Class that simulates the quantized model execution on a target hardware backend.

QuantizationSimModel simulates quantization of a given model by converting all PyTorch modules into quantized modules with input/output/parameter quantizers as necessary.

Example

>>> model = torchvision.models.resnet18()
>>> dummy_input = torch.randn(1, 3, 224, 224)
>>> sim = QuantizationSimModel(model, dummy_input)
>>> print(model)
ResNet(
  (conv1): Conv2d(
    3, 64, kernel_size=(7, 7), stride=(2, 2), padding=(3, 3), bias=False
  )
  ...
)
>>> print(sim.model)
ResNet(
  (conv1): QuantizedConv2d(
    3, 64, kernel_size=(7, 7), stride=(2, 2), padding=(3, 3), bias=False
    (param_quantizers): ModuleDict(
      (weight): QuantizeDequantize(shape=(), qmin=-128, qmax=127, symmetric=True)
    )
    (input_quantizers): ModuleList(
      (0): QuantizeDequantize(shape=(), qmin=0, qmax=255, symmetric=False)
    )
    (output_quantizers): ModuleList(
      (0): None
    )
  )
  ...
)

Warning

rounding_mode parameter is deprecated. Passing rounding_mode will throw runtime error in >=1.35.

Warning

The default value of quant_scheme has changed from QuantScheme.post_training_tf_enhanced to QuantScheme.training_range_learning_with_tf_init since 2.0.0, and will be deprecated in the longer term.

Parameters:
  • model (torch.nn.Module) – Model to simulate the quantized execution of

  • dummy_input (Tensor | Sequence[Tensor]) – Dummy input to be used to capture the computational graph of the model. All input tensors are expected to be already placed on the appropriate devices to run forward pass of the model.
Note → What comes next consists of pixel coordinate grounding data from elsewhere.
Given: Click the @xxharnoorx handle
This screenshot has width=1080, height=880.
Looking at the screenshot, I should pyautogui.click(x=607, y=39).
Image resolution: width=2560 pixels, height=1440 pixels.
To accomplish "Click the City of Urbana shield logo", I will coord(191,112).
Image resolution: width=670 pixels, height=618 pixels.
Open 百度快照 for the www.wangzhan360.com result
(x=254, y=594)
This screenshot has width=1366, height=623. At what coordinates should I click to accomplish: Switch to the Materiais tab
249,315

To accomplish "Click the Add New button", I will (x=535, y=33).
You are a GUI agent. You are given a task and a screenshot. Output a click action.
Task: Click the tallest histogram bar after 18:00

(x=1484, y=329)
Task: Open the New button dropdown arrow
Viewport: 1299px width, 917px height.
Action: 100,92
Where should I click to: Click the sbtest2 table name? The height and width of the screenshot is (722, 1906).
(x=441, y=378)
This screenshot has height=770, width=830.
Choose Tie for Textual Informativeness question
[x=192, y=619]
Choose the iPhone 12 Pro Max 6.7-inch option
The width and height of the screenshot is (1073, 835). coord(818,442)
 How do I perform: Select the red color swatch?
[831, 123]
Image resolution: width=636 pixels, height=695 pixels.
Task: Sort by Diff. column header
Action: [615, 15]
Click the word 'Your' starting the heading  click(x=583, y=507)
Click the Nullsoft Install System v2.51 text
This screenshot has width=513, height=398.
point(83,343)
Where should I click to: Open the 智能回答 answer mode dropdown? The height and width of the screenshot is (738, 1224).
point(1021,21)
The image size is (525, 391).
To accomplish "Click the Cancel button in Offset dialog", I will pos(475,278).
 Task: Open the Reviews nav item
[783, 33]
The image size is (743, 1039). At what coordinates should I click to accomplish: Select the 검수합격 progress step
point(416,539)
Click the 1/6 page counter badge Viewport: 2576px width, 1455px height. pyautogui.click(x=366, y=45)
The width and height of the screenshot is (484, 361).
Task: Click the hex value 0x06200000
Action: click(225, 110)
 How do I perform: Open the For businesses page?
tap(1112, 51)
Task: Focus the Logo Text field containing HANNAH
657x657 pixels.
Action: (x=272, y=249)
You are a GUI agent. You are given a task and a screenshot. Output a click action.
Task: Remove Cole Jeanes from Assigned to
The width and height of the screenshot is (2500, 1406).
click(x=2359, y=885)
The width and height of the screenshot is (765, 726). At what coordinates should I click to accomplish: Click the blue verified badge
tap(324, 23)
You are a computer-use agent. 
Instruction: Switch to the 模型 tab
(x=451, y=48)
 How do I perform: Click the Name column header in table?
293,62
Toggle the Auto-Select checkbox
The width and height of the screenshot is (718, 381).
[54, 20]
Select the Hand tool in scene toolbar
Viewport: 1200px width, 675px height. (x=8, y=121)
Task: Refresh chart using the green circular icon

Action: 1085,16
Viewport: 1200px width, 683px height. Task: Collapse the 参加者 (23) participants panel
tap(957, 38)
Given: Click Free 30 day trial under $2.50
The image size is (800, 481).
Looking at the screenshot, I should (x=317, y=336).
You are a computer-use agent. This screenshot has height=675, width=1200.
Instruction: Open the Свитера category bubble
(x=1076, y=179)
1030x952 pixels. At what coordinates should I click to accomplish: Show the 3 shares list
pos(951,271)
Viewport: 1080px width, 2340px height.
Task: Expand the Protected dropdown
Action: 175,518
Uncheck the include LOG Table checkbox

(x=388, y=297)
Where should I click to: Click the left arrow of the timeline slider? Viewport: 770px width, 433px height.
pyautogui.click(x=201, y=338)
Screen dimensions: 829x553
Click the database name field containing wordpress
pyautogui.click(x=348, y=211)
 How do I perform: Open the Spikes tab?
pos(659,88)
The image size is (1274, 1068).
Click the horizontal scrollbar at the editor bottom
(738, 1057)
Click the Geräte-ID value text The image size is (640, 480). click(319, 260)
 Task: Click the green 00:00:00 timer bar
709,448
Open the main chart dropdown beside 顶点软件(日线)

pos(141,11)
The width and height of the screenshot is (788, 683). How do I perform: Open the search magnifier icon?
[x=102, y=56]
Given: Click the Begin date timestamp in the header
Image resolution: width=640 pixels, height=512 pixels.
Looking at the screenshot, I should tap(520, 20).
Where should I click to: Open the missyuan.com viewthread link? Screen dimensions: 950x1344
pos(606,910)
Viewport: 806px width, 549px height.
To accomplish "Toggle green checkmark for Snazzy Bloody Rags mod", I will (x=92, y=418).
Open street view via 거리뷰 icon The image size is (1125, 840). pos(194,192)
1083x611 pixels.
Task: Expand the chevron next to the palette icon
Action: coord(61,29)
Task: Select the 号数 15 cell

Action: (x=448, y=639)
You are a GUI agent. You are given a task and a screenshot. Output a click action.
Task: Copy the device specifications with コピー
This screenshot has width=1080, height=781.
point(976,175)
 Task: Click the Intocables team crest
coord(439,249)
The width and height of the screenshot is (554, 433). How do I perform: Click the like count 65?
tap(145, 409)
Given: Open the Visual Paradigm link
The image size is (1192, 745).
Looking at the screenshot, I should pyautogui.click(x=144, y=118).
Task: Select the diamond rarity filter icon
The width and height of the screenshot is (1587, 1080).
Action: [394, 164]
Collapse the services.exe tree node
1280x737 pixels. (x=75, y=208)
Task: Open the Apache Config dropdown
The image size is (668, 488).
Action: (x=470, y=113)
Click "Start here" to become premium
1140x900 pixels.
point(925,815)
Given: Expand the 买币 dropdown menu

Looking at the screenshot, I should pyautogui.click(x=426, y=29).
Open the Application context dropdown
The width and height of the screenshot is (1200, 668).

  • quant_scheme (QuantScheme, optional) – Quantization scheme that indicates how to observe and calibrate the quantization encodings (Default: QuantScheme.post_training_tf_enhanced)

  • rounding_mode – Deprecated

  • default_output_bw (int, optional) – Default bitwidth (4-31) to use for quantizing all layer inputs and outputs unless otherwise specified in the config file. (Default: 8)

  • default_param_bw (int, optional) – Default bitwidth (4-31) to use for quantizing all layer parameters unless otherwise specified in the config file. (Default: 8)

  • in_place (bool, optional) – If True, then the given model is modified in-place into a quantized model. (Default: False)

  • config_file (str, optional) – File path or alias of the configuration file. Alias can be one of { default, htp_v66, htp_v68, htp_v69, htp_v73, htp_v75, htp_v79, htp_v81 } (Default: “default”)

  • default_data_type (QuantizationDataType, optional) – Default data type to use for quantizing all inputs, outputs and parameters unless otherwise specified in the config file. Possible options are QuantizationDataType.int and QuantizationDataType.float. Note that the mode default_data_type=QuantizationDataType.float is only supported with default_output_bw=16 or 32 and default_param_bw=16 or 32. (Default: QuantizationDataType.int)

compute_encodings(forward_pass_callback, forward_pass_callback_args=<class 'aimet_torch.v2.quantsim.quantsim._NOT_SPECIFIED'>)[source]

Computes encodings for all quantizers in the model.

This API will invoke forward_pass_callback, a function written by the user that runs forward pass(es) of the quantized model with a small, representative subset of the training dataset. By doing so, the quantizers in the quantized model will observe the inputs and initialize their quantization encodings according to the observed input statistics.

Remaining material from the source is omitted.